Hint: For purposes of analysis you can replace the capacitor that has the initial charge and voltage ##V_o## with an uncharged capacitor of the same value in series with a voltage source with value ##V_o##. This becomes the equivalent circuit model for that initially charged capacitor.

Alternatively you could determine the expression for the charge on the first capacitor and then work out what charge movements are required to satisfy KVL around the new loop (whatever change in charge occurs to one capacitor must occur to the other as well since they are in series).

 

[andre220]

Okay so here is what I have: ##10V_0 = V_1 + V_2##, and ##V_2 = Q/C_2 = \frac{10}{3}V_0 C\frac{2}{C} = \frac{20}{3}V_0## and thus because of KVL ##V_1 = \frac{10}{3}V_0##. Doesn't feel like that's right though.

 

[gneill]

Doesn't look right to me either.

Start with the initial charge on the first capacitor.
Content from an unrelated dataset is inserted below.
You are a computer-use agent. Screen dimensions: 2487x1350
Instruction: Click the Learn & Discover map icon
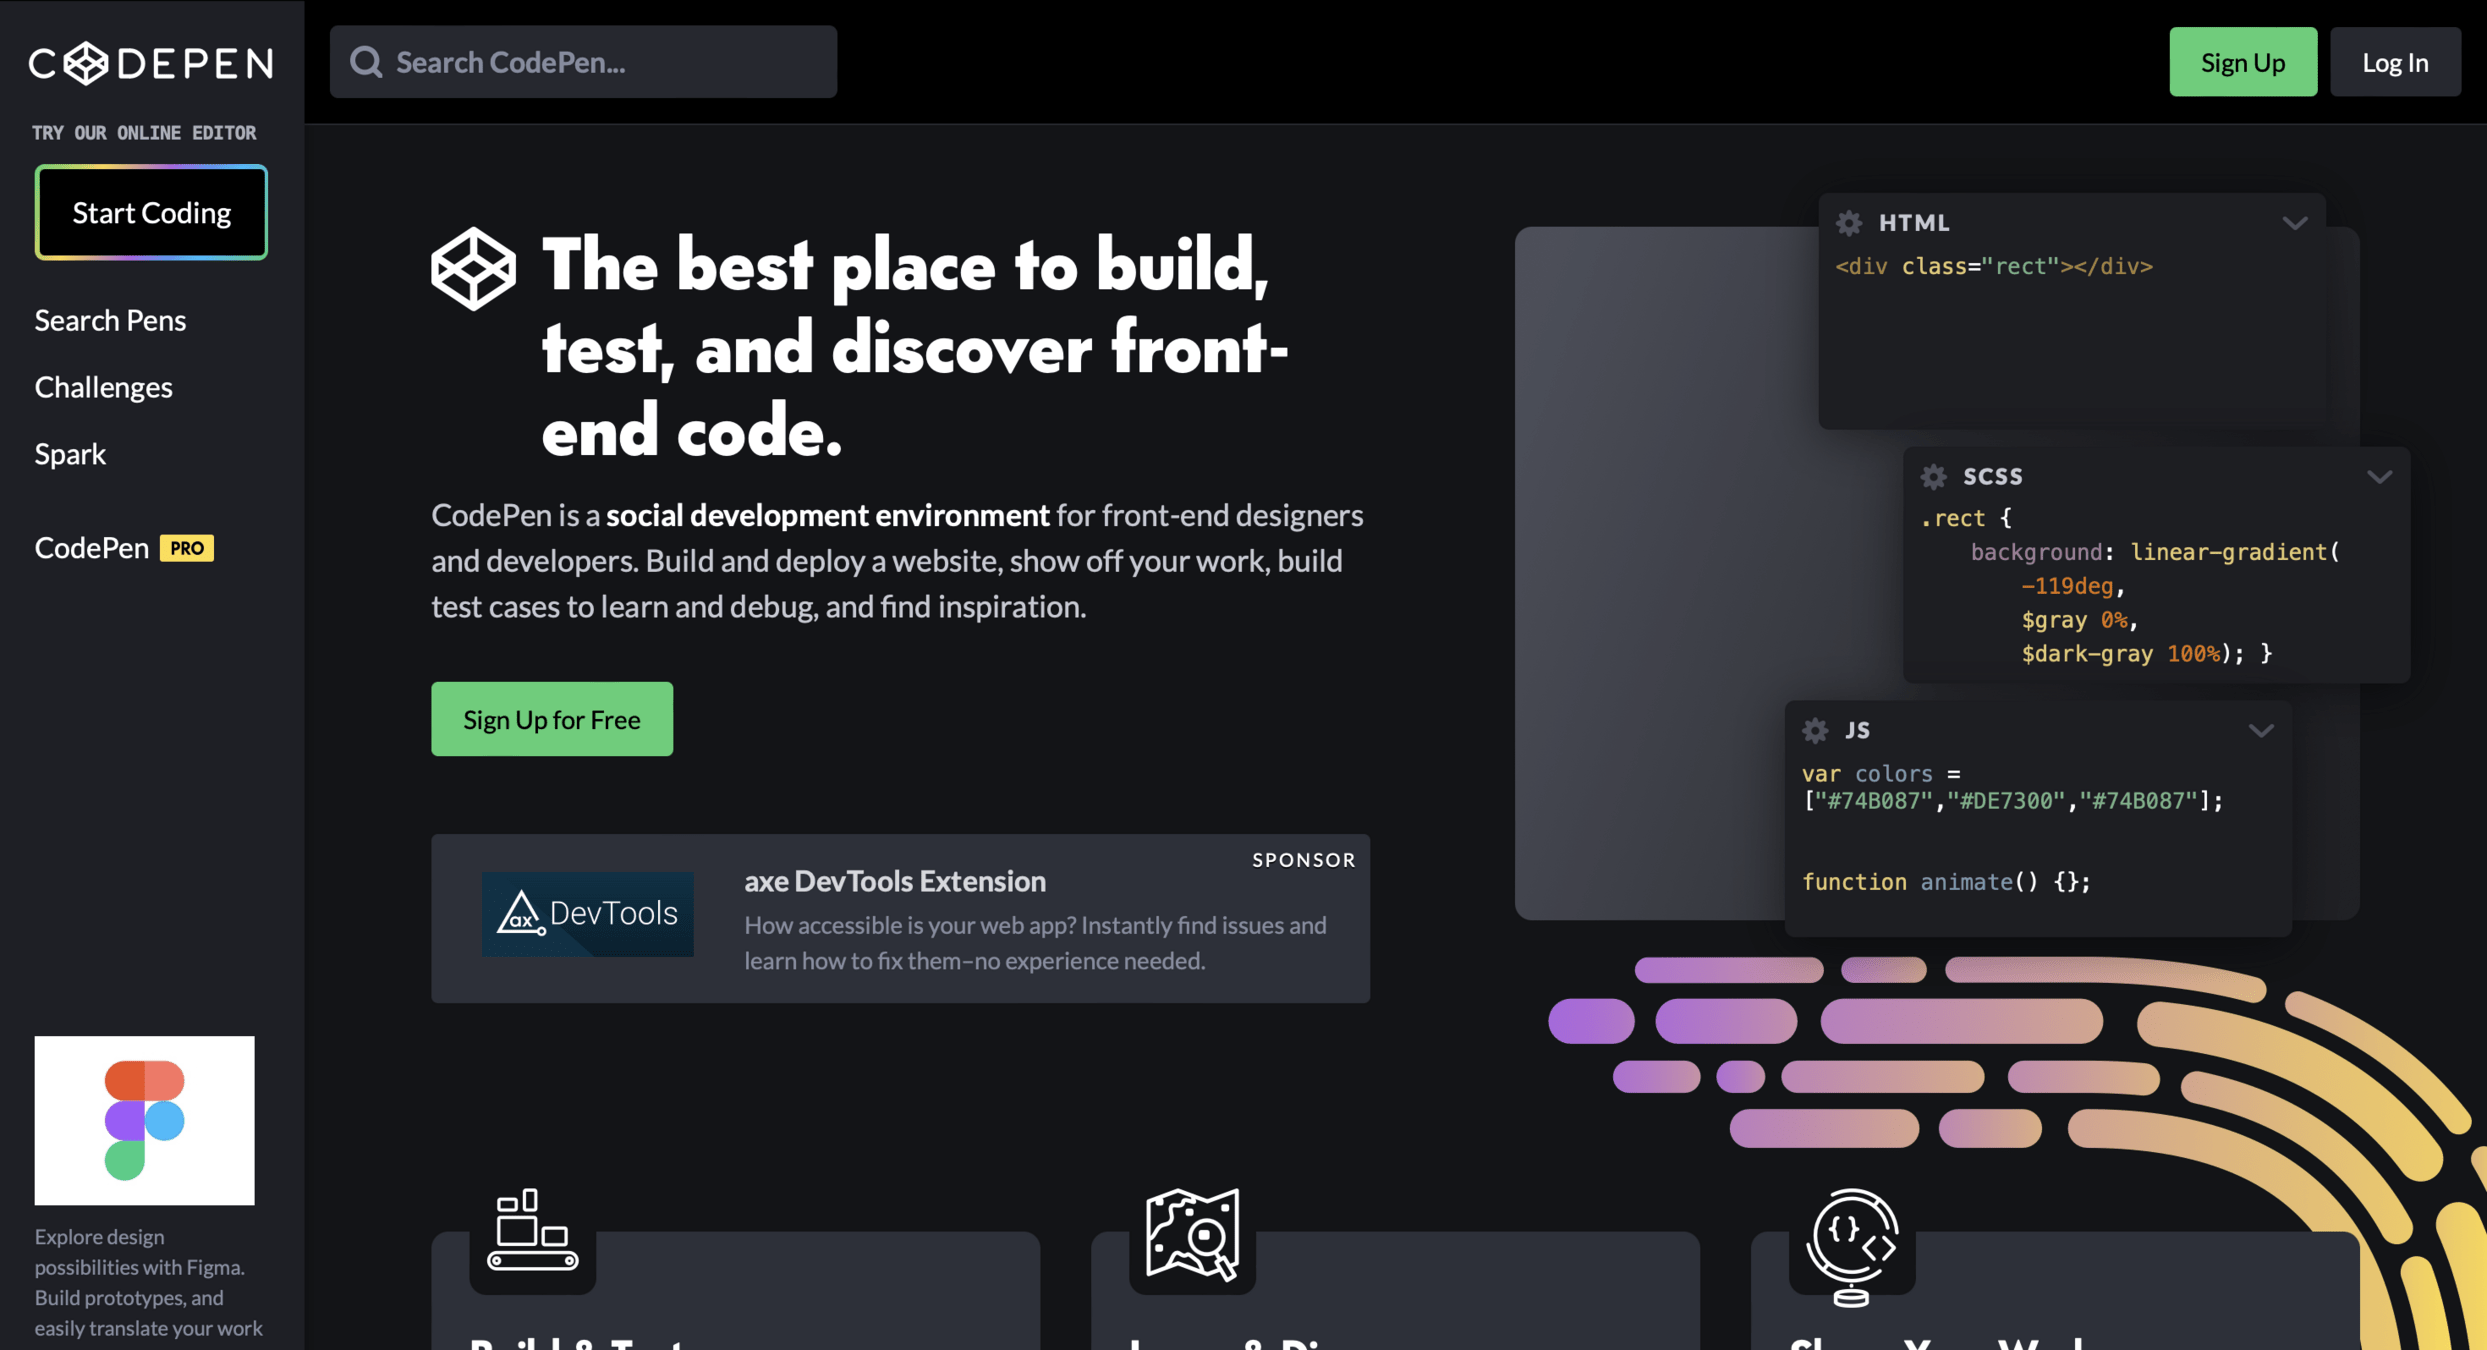coord(1192,1233)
Call it q (and you should have an expression for q based upon the first capacitance and initial voltage). Then you're going to add some charge ##\Delta q## to each capacitor such that the total voltage of the two capacitors yields your new total potential difference. If you can find this ##\Delta q## you can work out the new potentials.

 

[andre220]

Okay. I have for the first circuit ##Q = CV_0##, then the second circuit (call it the primed circuit) ##Q' = 10V_0 C_{\mathrm{eq}} = \frac{10}{3}C V_0##, Then the first capacitor is carrying ##Q## from the first circuit so that ##\Delta Q = Q + Q' = \frac{13}{3} C V_0##.

 

[gneill]

No, ΔQ is not Q + Q'. ΔQ is the charge added to the first and second capacitor. Forget the equivalent capacitance, work with the individual capacitors. The new charge on the first capacitor is Q + ΔQ. The new charge on the second capacitor is just ΔQ. Write the expression for the total voltage across the series capacitors. This total must equal the new battery's potential difference.

 

[andre220]

Okay, I think I have it.
$$\begin{eqnarray}
10V_0 &=& V_1 + V_2\\
&=&\frac{Q + \Delta Q}{C_1} + \frac{\Delta Q}{C_2} \\
&=& V_0 + \frac{\Delta Q}{C} + \frac{2 \Delta Q}{C} \\
& = & \frac{3\Delta Q}{C} + V_0
\end{eqnarray}$$
Then, ##\Delta Q = 3 V_0 C##, then ##V_1 = 4V_0## and ##V_2 = 6V_0##. And ## V_1 + V_2 = 10V_0## as a check.

 

[gneill]

Huzzah!

 

[andre220]

Thank you for your help!